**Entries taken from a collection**
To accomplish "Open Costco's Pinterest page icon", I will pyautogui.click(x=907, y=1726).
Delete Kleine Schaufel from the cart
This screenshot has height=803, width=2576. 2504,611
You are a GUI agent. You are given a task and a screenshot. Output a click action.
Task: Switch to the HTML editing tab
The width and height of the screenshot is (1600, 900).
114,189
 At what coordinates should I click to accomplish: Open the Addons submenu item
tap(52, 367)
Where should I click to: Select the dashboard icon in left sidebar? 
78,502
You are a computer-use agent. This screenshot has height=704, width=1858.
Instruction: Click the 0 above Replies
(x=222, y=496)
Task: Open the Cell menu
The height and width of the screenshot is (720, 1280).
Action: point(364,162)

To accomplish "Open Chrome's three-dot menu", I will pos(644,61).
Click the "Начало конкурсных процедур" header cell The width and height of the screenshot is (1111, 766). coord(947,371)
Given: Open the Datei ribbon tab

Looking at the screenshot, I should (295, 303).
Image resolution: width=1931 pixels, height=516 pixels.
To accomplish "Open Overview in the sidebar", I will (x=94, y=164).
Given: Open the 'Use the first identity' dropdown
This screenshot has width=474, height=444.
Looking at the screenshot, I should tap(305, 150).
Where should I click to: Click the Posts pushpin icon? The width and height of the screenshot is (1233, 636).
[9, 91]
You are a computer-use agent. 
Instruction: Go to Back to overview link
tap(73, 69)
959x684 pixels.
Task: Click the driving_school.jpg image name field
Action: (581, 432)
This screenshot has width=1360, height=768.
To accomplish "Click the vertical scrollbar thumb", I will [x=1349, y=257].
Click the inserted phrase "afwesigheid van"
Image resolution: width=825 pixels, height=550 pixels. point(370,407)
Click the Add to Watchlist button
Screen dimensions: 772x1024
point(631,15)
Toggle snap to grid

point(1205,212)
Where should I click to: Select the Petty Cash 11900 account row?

**TASK OBJECTIVE**
Repeat every line of these items exactly, from first to last.

**IN RESPONSE**
To accomplish "Open Costco's Pinterest page icon", I will pyautogui.click(x=907, y=1726).
Delete Kleine Schaufel from the cart
This screenshot has height=803, width=2576. 2504,611
You are a GUI agent. You are given a task and a screenshot. Output a click action.
Task: Switch to the HTML editing tab
The width and height of the screenshot is (1600, 900).
114,189
 At what coordinates should I click to accomplish: Open the Addons submenu item
tap(52, 367)
Where should I click to: Select the dashboard icon in left sidebar? 
78,502
You are a computer-use agent. This screenshot has height=704, width=1858.
Instruction: Click the 0 above Replies
(x=222, y=496)
Task: Open the Cell menu
The height and width of the screenshot is (720, 1280).
Action: point(364,162)

To accomplish "Open Chrome's three-dot menu", I will pos(644,61).
Click the "Начало конкурсных процедур" header cell The width and height of the screenshot is (1111, 766). coord(947,371)
Given: Open the Datei ribbon tab

Looking at the screenshot, I should (295, 303).
Image resolution: width=1931 pixels, height=516 pixels.
To accomplish "Open Overview in the sidebar", I will (x=94, y=164).
Given: Open the 'Use the first identity' dropdown
This screenshot has width=474, height=444.
Looking at the screenshot, I should tap(305, 150).
Where should I click to: Click the Posts pushpin icon? The width and height of the screenshot is (1233, 636).
[9, 91]
You are a computer-use agent. 
Instruction: Go to Back to overview link
tap(73, 69)
959x684 pixels.
Task: Click the driving_school.jpg image name field
Action: (581, 432)
This screenshot has width=1360, height=768.
To accomplish "Click the vertical scrollbar thumb", I will [x=1349, y=257].
Click the inserted phrase "afwesigheid van"
Image resolution: width=825 pixels, height=550 pixels. point(370,407)
Click the Add to Watchlist button
Screen dimensions: 772x1024
point(631,15)
Toggle snap to grid

point(1205,212)
Where should I click to: Select the Petty Cash 11900 account row?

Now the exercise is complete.